Passage shown
- Opening Delimiter -

People who work in healthcare are the most susceptible to workplace burnout. Whether you’re a nurse, carer, doctor, specialist, working in hospitals or aged care, you all face the same things. Long shifts, taking care of patient after patient, dealing with upper management – and often on very little sleep and food. No one could last very long working in those conditions, so it’s important to recognise burnout before it can do some serious damage to your physical and mental health, as well as your career and personal life.
So what are some things you can do to evaluate whether you may be facing burnout?
Take note of how your shifts have gone over the past month or two. If you find that you have more bad days than good ones, then maybe it’s worth thinking about stepping back – whether that be resting or looking for new work. Life is too short to put up with that many bad days, and if work is part of that then you need to reevaluate your worklife.
How are you outside of work? Are you always thinking about work – even when you aren’t there? Do you find yourself constantly talking about work – not just with work colleagues, but with everyone? If work is consuming your mind, chances are it’s also consuming your life.
Some of the very first signs of burnout is changes in your mood and energy. You may find that you have started feeling anxious, sad or blue. Sometimes you can’t put a finger on it, it may simply be a free-floating unease that you can’t put a finger on. All you know is that something isn’t quite right.
Those you are closest to are the ones who can best read you. They’ll be the ones who can tell if something is wrong, maybe even before you yourself know. Ask your friends and family if you seem more on edge than usual – that could be a very telling sign of burnout.
When was the last time you did something you really enjoyed? Whether it be reading a good book, seeing a movie, playing with your children or went on a date with your partner. It can be a number of reasons why you’ve stopped doing things you enjoy – you don’t have the time, you don’t have the energy or you simply aren’t interested anymore. Whatever the reason, the root cause might that work is taking a toll on you.
When you’re burned out or stressed, it can have a huge effect on you body, as well as your mind. How is your physical health? Have there been any drastic changes to your diet or exercise routine? Or are you simply feeling lethargic and have no energy? It would be worth getting a checkup to see how your blood pressure or there has been any sudden weight gain. Stress can manifest in the body in many ways.

- Closing Delimiter -

Set of tasks
1. In the passage on healthcare burnout, what are described as some of the very first signs of burnout?
2. Pick up the passage on healthcare burnout after its final sentence and carry it forward.
The data that follow have no connection to the passage on healthcare burnout.

Data
- Opening Delimiter -

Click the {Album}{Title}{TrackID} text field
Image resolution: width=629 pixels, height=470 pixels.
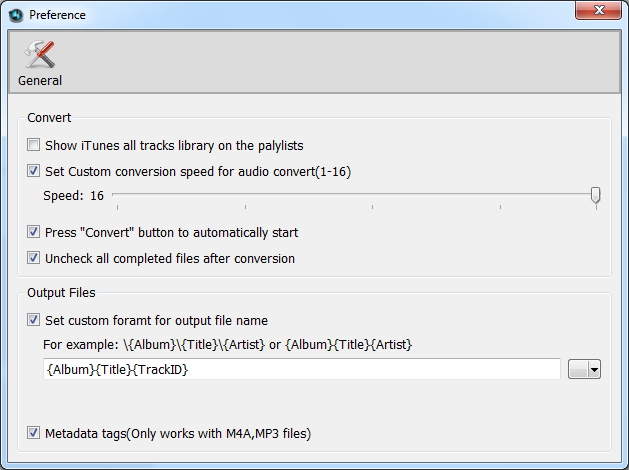(302, 369)
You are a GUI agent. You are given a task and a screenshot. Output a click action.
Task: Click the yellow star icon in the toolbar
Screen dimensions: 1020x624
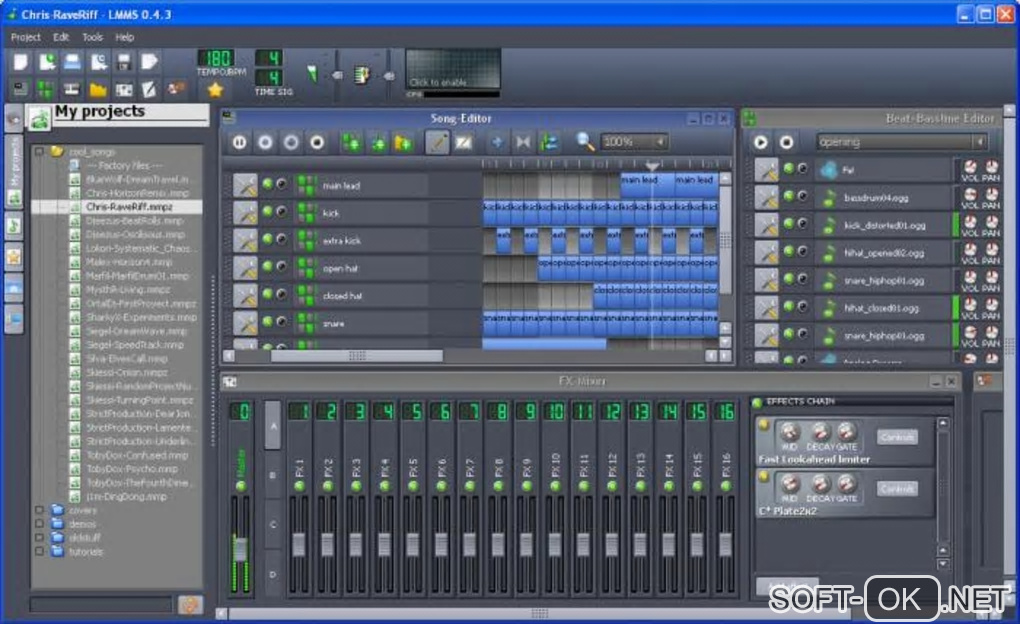tap(215, 90)
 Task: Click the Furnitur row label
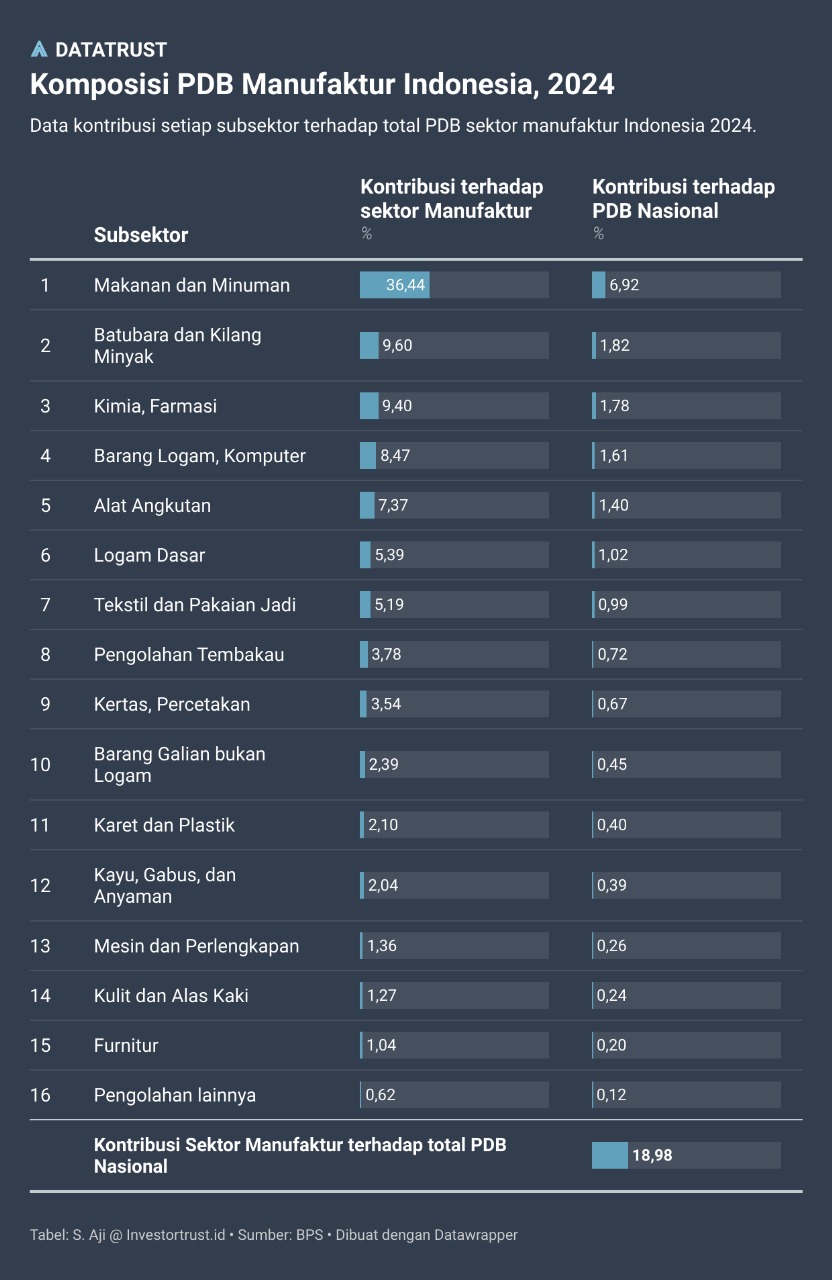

- Closing Delimiter -

Answers to the exercise
1. Changes in your mood and energy.

2.
How do you truly feel about our job? Are you dreading attending every shift you’ve got? Having a hard time at work can also affect your life outside of work. If your “gut feeling” about your work has changed and it’s affecting every part of your life, you may need to step back and realign certain things. Every job has it’s ups and downs, so before you put in your letter of resignation work out what it is that’s making you feel drained.
If you are feeling low on energy, limited patience, or lack empathy towards your patients/residents then you are probably experiencing ‘burn-out’. Often a taking a break and removing yourself from your normal environment can help to refresh and refuel you.
If you have the opportunity to take a break, try taking a week or two off – if you can’t do that then a quick weekend away can also be just as good. See how you feel after you’ve unwound for a bit. Imagine walking back into your workplace – do you feel better about it or still dreading your shifts? Sometimes you need to step back and look at the bigger picture to see how you really feel about your work and career.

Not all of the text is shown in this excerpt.